## Your task
If the records below hold pictures, omit them, and print exactly the lines from the first line through the line containing "[How often do", inclusive.

## Task inputs
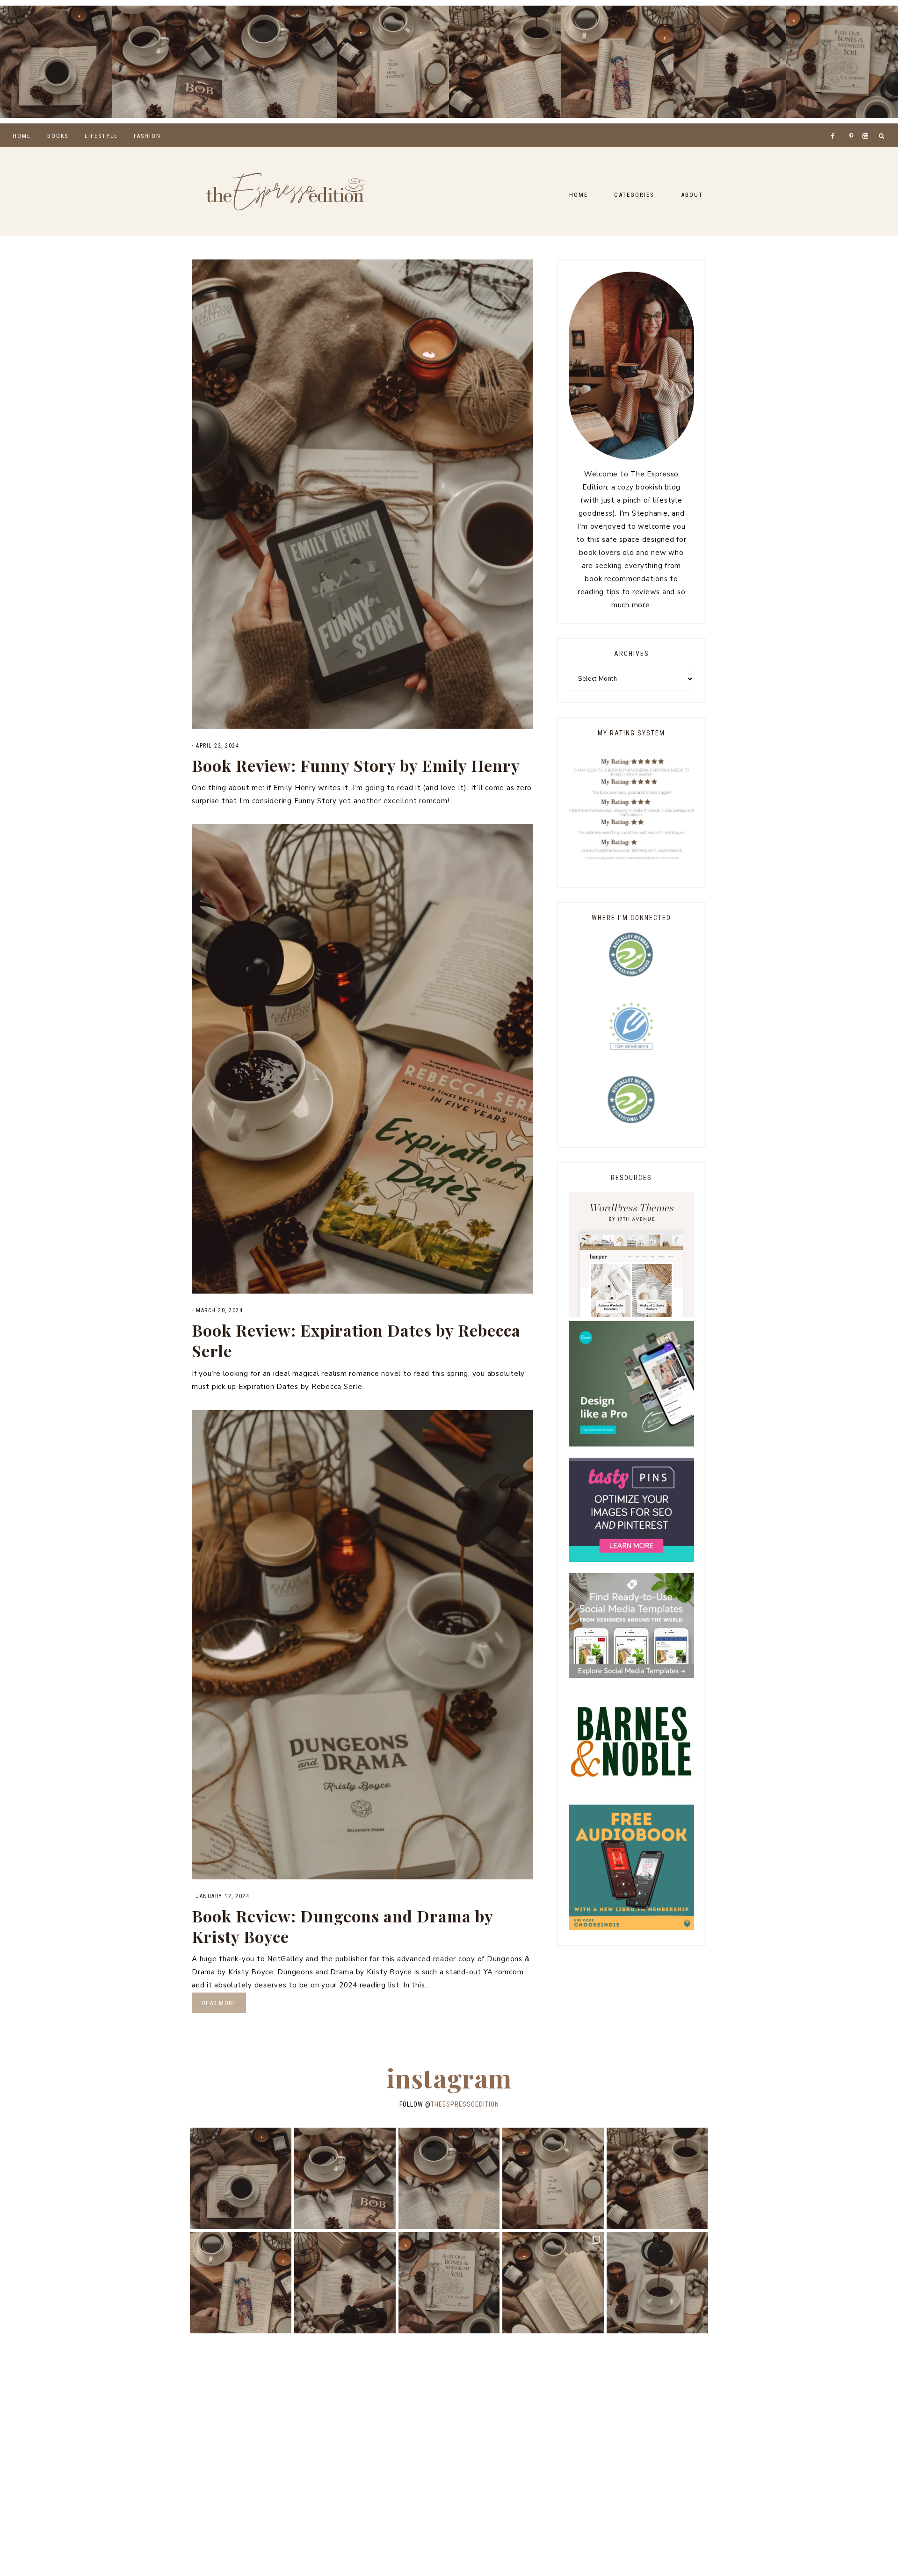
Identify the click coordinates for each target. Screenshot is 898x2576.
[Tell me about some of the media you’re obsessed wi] (617, 62)
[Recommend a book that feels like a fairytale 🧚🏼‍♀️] (730, 62)
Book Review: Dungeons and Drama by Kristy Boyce (342, 1926)
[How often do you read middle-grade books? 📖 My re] (168, 62)
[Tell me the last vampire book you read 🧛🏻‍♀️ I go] (842, 62)
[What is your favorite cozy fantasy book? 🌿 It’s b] (393, 62)
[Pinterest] (853, 124)
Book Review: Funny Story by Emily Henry (356, 765)
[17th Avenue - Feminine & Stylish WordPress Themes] (631, 1314)
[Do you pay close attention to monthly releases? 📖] (553, 2282)
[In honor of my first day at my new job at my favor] (505, 62)
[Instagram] (867, 124)
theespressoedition (465, 2104)
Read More (219, 2003)
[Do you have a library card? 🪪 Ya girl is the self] (657, 2282)
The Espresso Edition (285, 192)
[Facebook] (835, 124)
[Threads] (845, 124)
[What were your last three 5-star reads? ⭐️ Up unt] (56, 62)
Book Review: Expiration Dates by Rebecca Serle (356, 1340)
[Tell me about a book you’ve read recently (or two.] (280, 62)
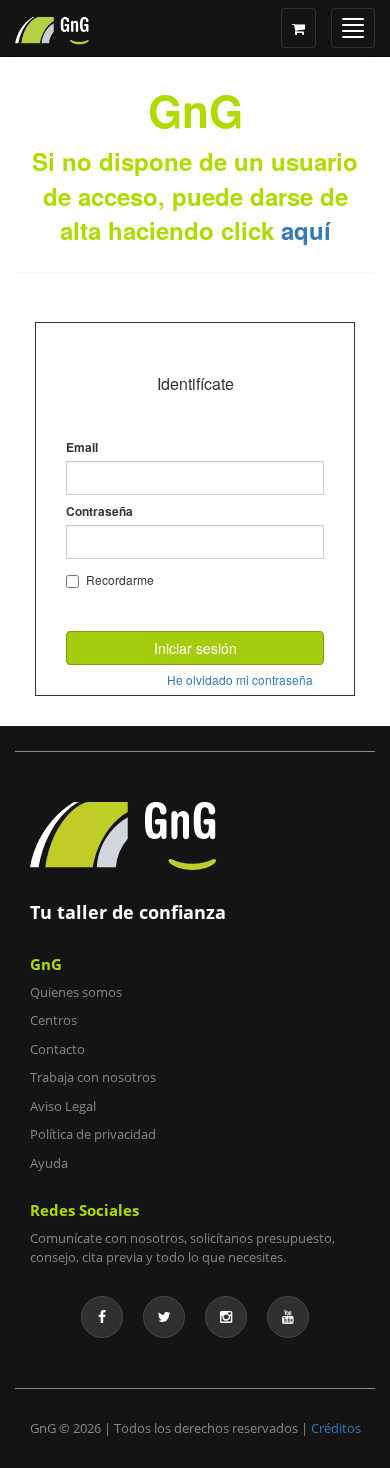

## Answer to the exercise
Identify the click coordinates for each target. Screenshot is 898x2576.
[Tell me about some of the media you’re obsessed wi] (617, 62)
[Recommend a book that feels like a fairytale 🧚🏼‍♀️] (730, 62)
Book Review: Dungeons and Drama by Kristy Boyce (342, 1926)
[How often do you read middle-grade books? 📖 My re] (168, 62)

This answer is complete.